1) a circular rotating magnetic field of the stator is formed;

2) the nodal "points" of the magnetic circuit N in the end core and N ₁ in the rotor core are the "points" of zero magnetic potential;

3) the magnetic voltage between these "points" is zero;

4) the reverse magnetic flux from the rotor to the end core is zero;

5) the main magnetic flux of the stator overcomes the air gap only once in the direction of the stator pole — the gap — the rotor and has only the normal (radial) component of the induction vector.

It is the claimed design of the stator explicit pole magnetic circuit, which consists of three magnetically lockable parts forming a symmetric three-phase stator magnetic circuit with a concentrated winding, which ensures the creation by the stator of a symmetric system of phase magnetic fluxes shifted in space and in time, forming a rotating magnetic field uniformly distributed along the circumference gap, with a single passage of the main magnetic flux of the blood pressure from the poles of the stator through the air gap in the core of the rotor and have it only normal (radial) component of the vector of induction. Comparison of the claimed technical solution with the prototype made it possible to establish its compliance with the criteria of the invention of "novelty." In the study of other well-known technical solutions in the field of design of the stator HELL low power signs that distinguish the claimed design of the stator from the prototype, were not identified, and therefore they provide the claimed design meets the criterion of "significant difference".

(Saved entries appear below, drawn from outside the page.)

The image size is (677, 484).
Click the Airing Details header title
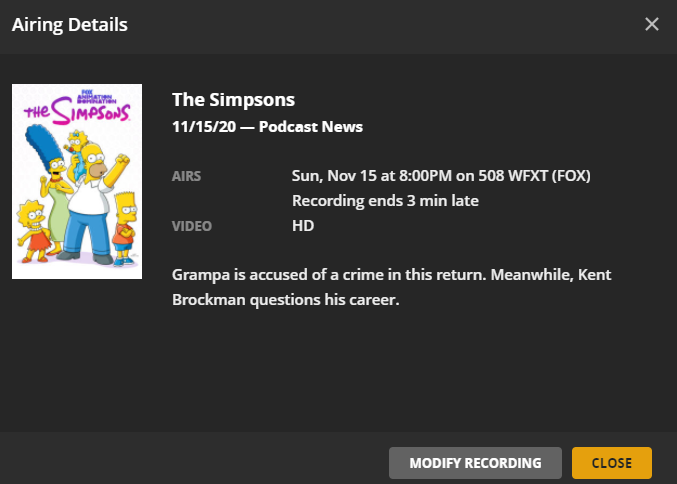click(69, 24)
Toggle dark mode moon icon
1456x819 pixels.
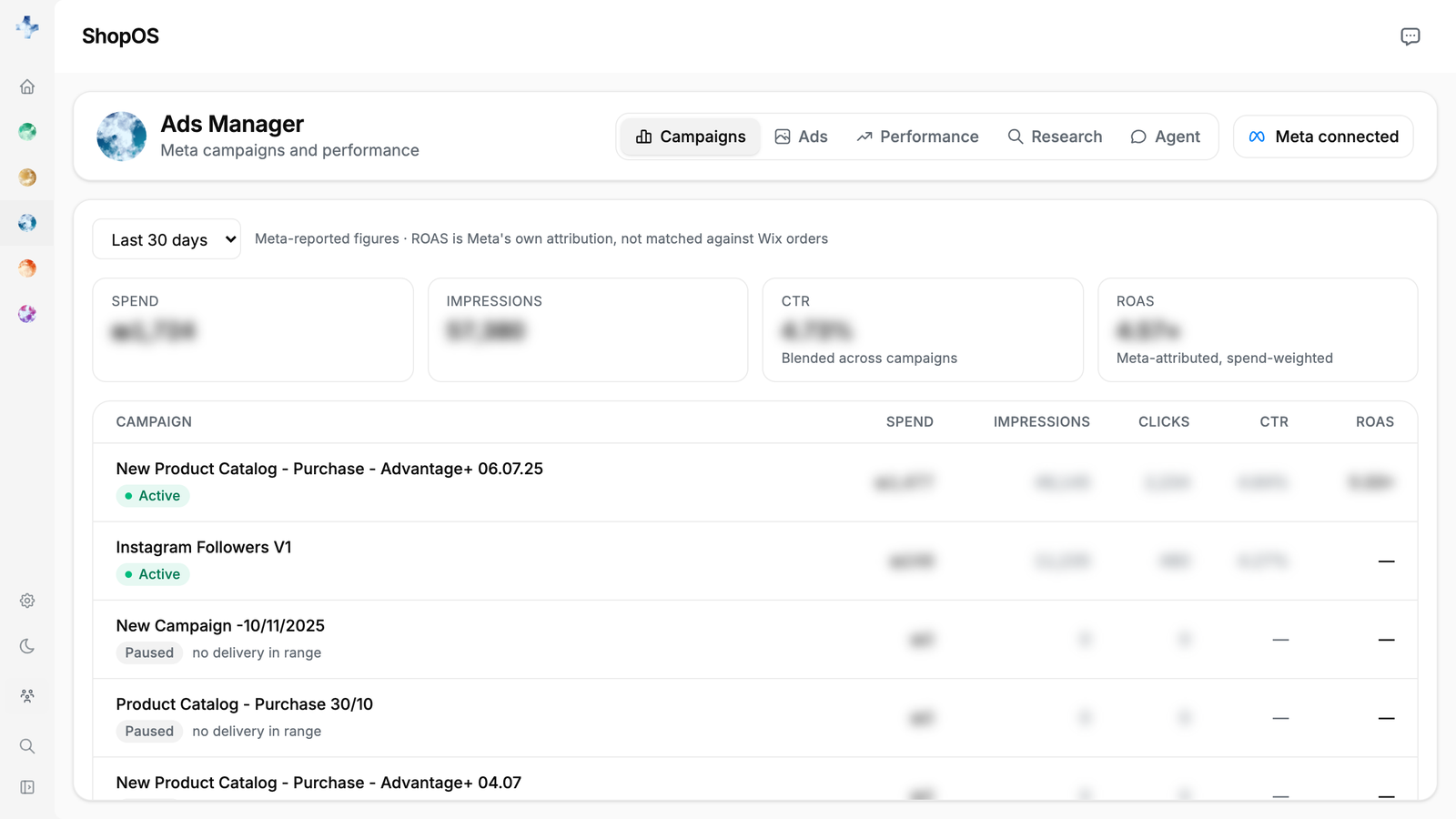(27, 646)
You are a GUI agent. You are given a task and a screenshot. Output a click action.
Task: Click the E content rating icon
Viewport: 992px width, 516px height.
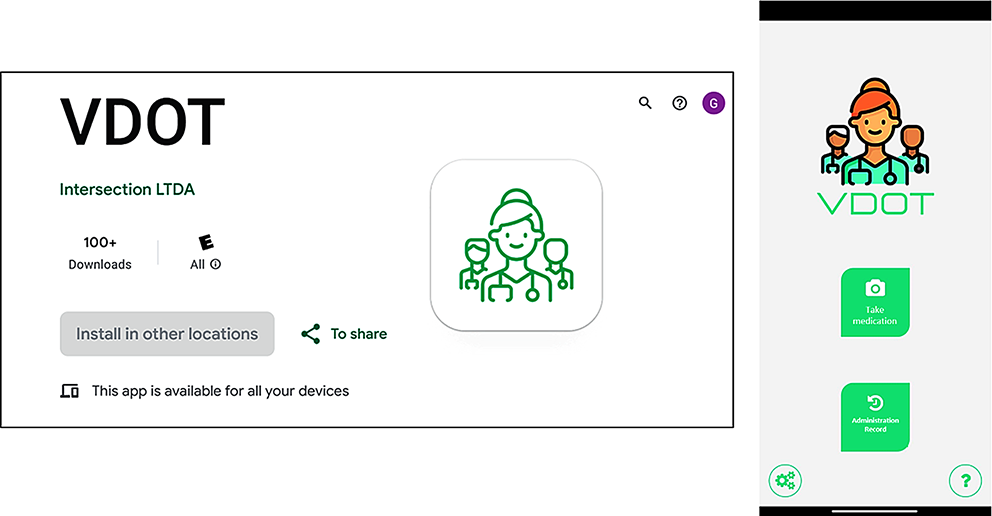[x=206, y=242]
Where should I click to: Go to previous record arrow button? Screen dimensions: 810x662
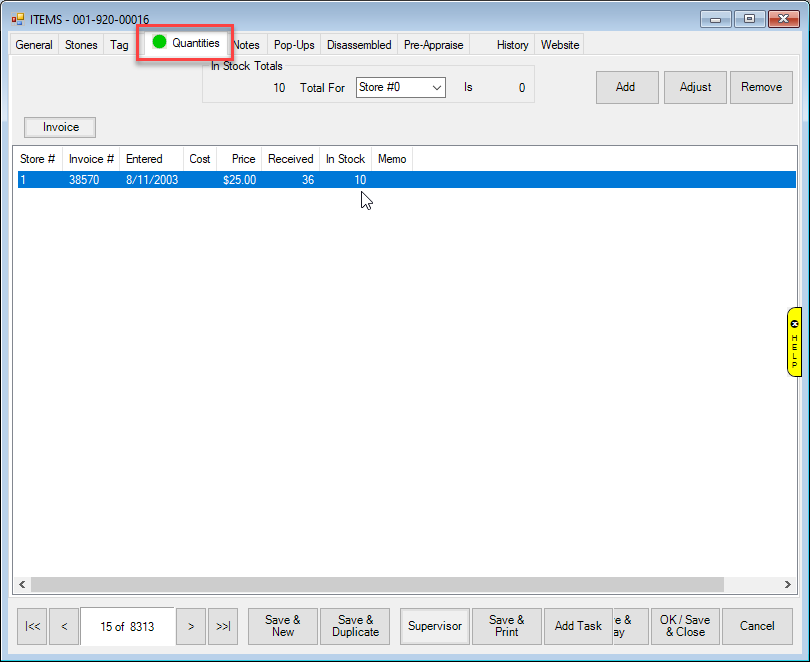coord(64,626)
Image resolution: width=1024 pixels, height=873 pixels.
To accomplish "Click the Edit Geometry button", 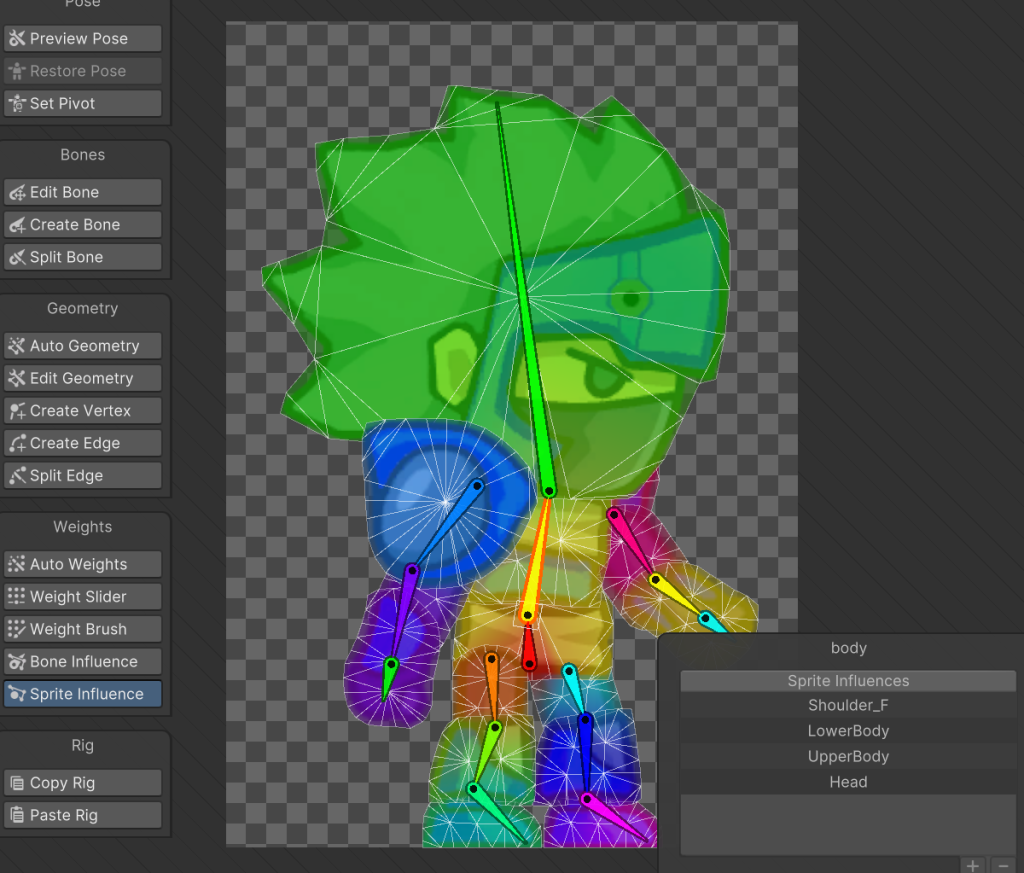I will point(82,379).
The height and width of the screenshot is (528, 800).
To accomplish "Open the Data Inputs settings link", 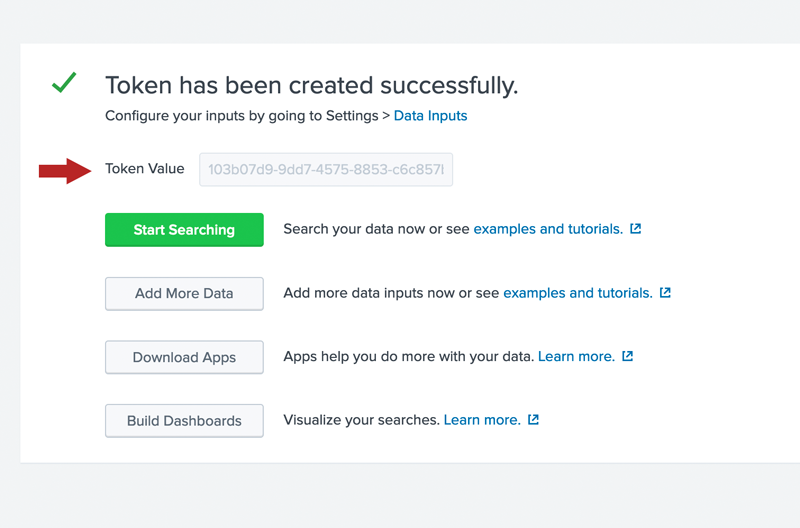I will tap(430, 116).
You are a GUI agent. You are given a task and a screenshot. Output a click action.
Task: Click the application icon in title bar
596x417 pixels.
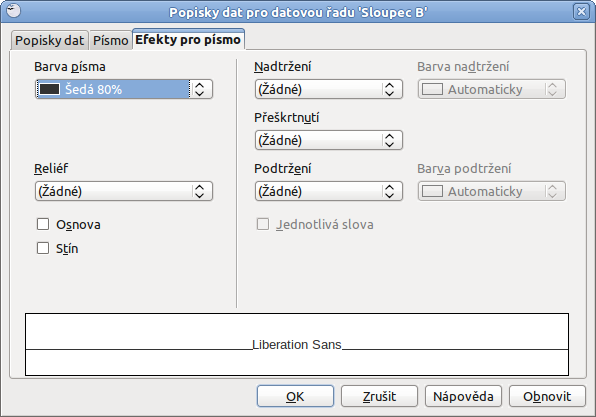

The inventive design of the stator HELL provides him with a comparison with the prototype a number of advantages. In the absence of scattering fields of the stator windings in the gap and at any connections, as well as groove scattering fields, the inductive components of the resistance caused by them disappear; the absence of frontal connections of the stator winding reduces its active resistance, thermal losses of the winding are reduced, i.e. cosφ and efficiency increase The main magnetic flux, which overcomes the air gap only once, has only the normal (radial) component of the magnetic induction vector in the gap and rotor, which ensures the creation of the AM torque; the absence of the stator tooth zone and the saturation of the teeth can significantly increase the magnetic induction in the gap HELL and its torque and significantly increase its energy performance. The core plates of the stator magnetic circuit have a simple shape, which allows to improve the existing technology of stamping with virtually no re-equipment with new press equipment. A concentrated stator winding in the form of coils of the same size and shape without frontal connections can be made on a common template and has a significantly lower copper consumption. The listed properties of the magnetic circuit and stator windings can significantly simplify the stator assembly technology and provide it with a reduction in material consumption.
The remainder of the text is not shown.